Snakes, Pit Stops, and Peasants

   Written by on July 31, 2015 at 11:43 am

One frequent topic of debate in our home is the fact that I have difficulty completing projects on what Management considers a reasonable time frame. Her theory is that projects should be completed in a day, week, or year. As always, I absolutely agree with her. The problem is that she thinks the day, week or year should be the one we are living in now, while I believe all days are created equal. I am non-discriminatory. Today, tomorrow and “one day next Thursday” are equally good days and I don’t intend to treat one day any differently than another.

The stories in this column are true. Averett lives a dull life in rural Southside Virginia with his wife Management, two children and a rotating assortment of goats, dogs, cats, snakes and other local fauna.

The stories in this column are true. Averett lives a dull life in rural Southside Virginia with his wife Management, two children and a rotating assortment of goats, dogs, cats, snakes and other local fauna.

Last night, The Godmother of my Bratlets reminded me of “The Snake in The Wall” incident. I had forgotten it. Apparently, it made more impression on her than it did on me. This is often the case. For some reason, other people let minor and insignificant incidents take precedent over more important stuff. I remember that day distinctly; it was the day the coffee pot broke (now, that is important).

On that day, one of the snakes escaped from its cage. Management and I had reached a compromise where I was allowed to keep a few snakes as long as they were securely in cages.

This was working somewhat acceptably until Marie Antoinette vacated her premises. Marie was an Eastern King snake and one of my favorites. I acquired her when she was being attacked by a peasant with a garden hoe who was attempting to remove her head. Fortunately, for Marie, it was a clumsy and frightened peasant who was running up, closing his eyes, and taking a chop at her. He was doing lots of damage but most of it superficial. The original Marie should have been blessed with peasants this clumsy.

I sewed her up and she looked like Franken-snake. She was doing fine other than some vision problems. Her depth perception was off and she would always strike at her food three inches to the side.
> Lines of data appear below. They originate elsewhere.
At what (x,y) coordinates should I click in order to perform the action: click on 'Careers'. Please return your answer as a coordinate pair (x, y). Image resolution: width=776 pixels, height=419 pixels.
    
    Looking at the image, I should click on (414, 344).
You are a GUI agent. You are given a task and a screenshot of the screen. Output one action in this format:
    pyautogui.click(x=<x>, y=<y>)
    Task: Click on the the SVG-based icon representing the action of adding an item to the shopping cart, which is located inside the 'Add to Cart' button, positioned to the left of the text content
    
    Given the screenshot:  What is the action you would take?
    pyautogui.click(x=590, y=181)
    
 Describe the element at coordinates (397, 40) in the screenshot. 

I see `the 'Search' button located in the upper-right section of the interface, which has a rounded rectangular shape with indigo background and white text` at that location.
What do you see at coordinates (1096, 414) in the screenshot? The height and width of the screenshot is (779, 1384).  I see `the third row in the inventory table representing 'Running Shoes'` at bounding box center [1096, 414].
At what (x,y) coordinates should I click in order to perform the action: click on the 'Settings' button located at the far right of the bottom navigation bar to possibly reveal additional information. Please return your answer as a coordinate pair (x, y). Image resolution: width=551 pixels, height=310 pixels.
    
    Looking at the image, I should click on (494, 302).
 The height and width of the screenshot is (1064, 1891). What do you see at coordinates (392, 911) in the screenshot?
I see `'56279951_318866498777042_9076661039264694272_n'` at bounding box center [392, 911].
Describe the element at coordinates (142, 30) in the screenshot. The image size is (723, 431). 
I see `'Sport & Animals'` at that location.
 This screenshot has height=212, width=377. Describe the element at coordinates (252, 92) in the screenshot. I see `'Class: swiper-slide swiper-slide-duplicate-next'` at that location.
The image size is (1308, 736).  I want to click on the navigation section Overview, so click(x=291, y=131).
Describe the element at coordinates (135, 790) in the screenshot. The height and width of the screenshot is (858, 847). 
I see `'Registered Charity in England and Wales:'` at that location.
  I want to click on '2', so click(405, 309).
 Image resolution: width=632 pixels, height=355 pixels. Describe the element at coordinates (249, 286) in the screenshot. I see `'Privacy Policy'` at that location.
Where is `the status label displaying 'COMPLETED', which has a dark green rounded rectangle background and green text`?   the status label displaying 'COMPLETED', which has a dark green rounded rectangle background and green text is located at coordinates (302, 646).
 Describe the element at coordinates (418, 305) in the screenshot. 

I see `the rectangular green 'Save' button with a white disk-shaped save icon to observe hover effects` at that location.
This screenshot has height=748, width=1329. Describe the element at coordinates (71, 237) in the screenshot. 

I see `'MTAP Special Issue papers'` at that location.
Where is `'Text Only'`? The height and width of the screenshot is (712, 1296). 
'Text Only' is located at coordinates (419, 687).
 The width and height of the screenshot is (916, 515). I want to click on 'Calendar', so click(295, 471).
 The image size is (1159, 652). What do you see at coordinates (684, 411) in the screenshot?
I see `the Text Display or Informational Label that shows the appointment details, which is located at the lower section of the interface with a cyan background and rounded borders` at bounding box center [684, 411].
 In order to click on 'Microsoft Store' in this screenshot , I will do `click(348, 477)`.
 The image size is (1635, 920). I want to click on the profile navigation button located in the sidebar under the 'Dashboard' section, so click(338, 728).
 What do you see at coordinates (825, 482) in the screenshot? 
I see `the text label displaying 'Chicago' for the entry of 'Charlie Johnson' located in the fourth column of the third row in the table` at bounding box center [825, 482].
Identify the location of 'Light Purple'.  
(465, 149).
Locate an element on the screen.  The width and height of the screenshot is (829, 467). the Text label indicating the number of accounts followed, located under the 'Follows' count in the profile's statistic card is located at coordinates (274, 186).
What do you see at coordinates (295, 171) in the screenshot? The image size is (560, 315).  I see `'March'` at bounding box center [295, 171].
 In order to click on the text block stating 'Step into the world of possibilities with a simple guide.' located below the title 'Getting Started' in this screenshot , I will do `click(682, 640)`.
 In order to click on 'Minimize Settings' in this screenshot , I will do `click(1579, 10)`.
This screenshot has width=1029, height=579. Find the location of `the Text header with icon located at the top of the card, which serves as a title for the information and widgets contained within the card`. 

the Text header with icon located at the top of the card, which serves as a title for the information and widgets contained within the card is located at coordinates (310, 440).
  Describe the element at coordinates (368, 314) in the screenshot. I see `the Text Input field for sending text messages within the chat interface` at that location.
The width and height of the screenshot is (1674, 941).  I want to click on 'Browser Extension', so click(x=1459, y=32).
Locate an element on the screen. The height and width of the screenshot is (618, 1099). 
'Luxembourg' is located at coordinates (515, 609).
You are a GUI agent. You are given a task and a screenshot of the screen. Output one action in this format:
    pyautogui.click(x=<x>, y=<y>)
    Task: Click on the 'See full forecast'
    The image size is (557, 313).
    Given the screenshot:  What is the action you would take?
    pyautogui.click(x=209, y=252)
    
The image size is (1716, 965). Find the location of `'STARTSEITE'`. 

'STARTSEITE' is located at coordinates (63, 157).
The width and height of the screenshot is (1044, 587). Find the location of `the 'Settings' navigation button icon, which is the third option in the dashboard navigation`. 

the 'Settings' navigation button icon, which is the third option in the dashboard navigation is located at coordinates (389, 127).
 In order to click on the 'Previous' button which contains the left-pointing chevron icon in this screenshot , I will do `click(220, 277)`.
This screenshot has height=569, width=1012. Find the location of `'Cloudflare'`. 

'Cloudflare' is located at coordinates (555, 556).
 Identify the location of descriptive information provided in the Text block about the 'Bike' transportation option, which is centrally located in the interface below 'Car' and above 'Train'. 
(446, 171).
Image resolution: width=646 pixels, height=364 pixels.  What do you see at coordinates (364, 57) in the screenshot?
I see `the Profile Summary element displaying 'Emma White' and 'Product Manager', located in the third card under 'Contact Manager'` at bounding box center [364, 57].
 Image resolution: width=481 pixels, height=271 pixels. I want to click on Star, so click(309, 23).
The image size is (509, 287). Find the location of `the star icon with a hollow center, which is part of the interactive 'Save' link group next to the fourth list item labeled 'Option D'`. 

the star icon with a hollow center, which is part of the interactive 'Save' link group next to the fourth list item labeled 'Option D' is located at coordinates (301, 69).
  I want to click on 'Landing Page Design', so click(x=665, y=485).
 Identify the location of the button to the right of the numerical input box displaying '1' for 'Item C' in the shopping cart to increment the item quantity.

I discovered this during her recuperation. I was holding a mouse for her and she got my finger. Since other snakes are a King Snake’s favorite food, she must have assumed my finger was a snake and proceeded to swallow it. This wasn’t a problem. I couldn’t remove her without hurting her but I knew she would have to give up at some point, which she did. As you may have noticed, any time you are in an awkward situation, a crowd appears. For instance, if your car breaks down on a lonely road late at night you will not see another person for hours unless you take a “pit stop” on the side of the road. As soon as you are “exposed” you will think your lonely road has become a freeway bypass. This was not an exception. Seven different cars showed up for different reasons. Some are still talking about watching me wait for Marie to spit out my finger, like it was weird or strange or something. Some people find excitement in the blandest things. After an hour, or two, or three, Marie finally gave up on eating the digit.

Back to the story, Marie escaped and fortunately or Un, Management saw her crawling into a hole in the wall. This was a mixed blessing; I had just built the wall and sheet rocked it so I knew Marie couldn’t get outside. However, Management could and vacated the premises. Apparently, the godmother was also present, but as I said it was such an insignificant incident, I don’t remember.

I was required to remove sheetrock and Marie had discovered she could move down the wall through holes drilled for wiring. I ended up removing most of the wall before finding her.

I still don’t understand why my bride gets in such a hurry to finish projects when she turns around and makes me tear it all out later for no reason.